Fister (1938) relatou um caso de cistite intersticial em um paciente com LES e nenhuma outra etiologia aparente.9 Quarenta e cinco anos mais tarde, Orth et al. utilizaram o termo CL para descrever seis casos de cistite com espessamento da parede da bexiga e ureterohidronefrose sem outras causas identificáveis em pacientes com LES, e relatou forte associação com sintomas gastrointestinais e neurológicos.10

Infelizmente, quase todas as informações existentes sobre CL são baseadas em relatos de caso.5,7 Sua incidência é de aproximadamente 1,2% em pacientes com LES, mas acredita-se que a CL assintomática possa ser mais comum do que se pensava, uma vez que um estudo que avaliou necropsias de trinta e cinco pacientes com LES sem sintomas urinários encontrou cistite intersticial em 11 deles.4,11 Em uma série de 18 casos na China, o tempo médio entre o diagnóstico de LES e o desenvolvimento de cistite com hidronefrose foi de aproximadamente 15 meses.1 A cistite pode ser a manifestação inicial do LES.1,7,10

Neste relato, a primeira manifestação foi confundida com um episódio de cistite infecciosa, principalmente quando seus sintomas melhoraram com hidratação e antibióticos. A paciente permaneceu assintomática por 18 meses e seus sintomas urinários iniciais mostraram envolvimento significativo da bexiga, com sinais de cronicidade à biópsia. Vale ressaltar que a paciente não utilizou corretamente o esquema de imunossupressão na fase de manutenção, o que pode ter causado a progressão da doença.

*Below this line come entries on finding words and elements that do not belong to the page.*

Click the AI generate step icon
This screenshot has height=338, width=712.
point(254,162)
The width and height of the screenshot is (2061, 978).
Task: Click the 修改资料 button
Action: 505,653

Semelhante aos relatos anteriores, a paciente apresentou sintomas predominantemente gastrointestinais e a TC abdominal também demonstrou um espessamento difuso do intestino delgado. Zhang et al.,1 em um estudo com 18 casos de CL, observaram que 77,8% dos pacientes foram admitidos com sintomas gastrointestinais. Outros relatos de casos têm demonstrado associação entre CL e enterite em até 94,4% dos pacientes.7

Recentemente, Yuan et al.8 estudaram 3.823 pacientes com vasculite mesentérica lúpica e relataram que a CL ocorreu concomitantemente em 22,7% dos casos. Acredita-se que os autoanticorpos que atacam a bexiga e a mucosa intestinal possam ser responsáveis por essa associação.5,12 No presente estudo, observamos também um aumento nas enzimas pancreáticas e na linfadenopatia mesentérica, uma ocorrência rara, mas relatada anteriormente, em pacientes com CL ativa.3,6,12

Chen et al.12 relataram seis casos de CL, três dos quais tinham pancreatite ou linfadenopatia mesentérica. Devido à lesão renal aguda à apresentação, que pode aumentar a amilase e a lipase, e a ausência de alterações na TC pancreática, não podemos confirmar a pancreatite neste caso. Em relação à linfadenopatia, a última TC abdominal revelou que este achado regrediu após o tratamento com imunossupressor.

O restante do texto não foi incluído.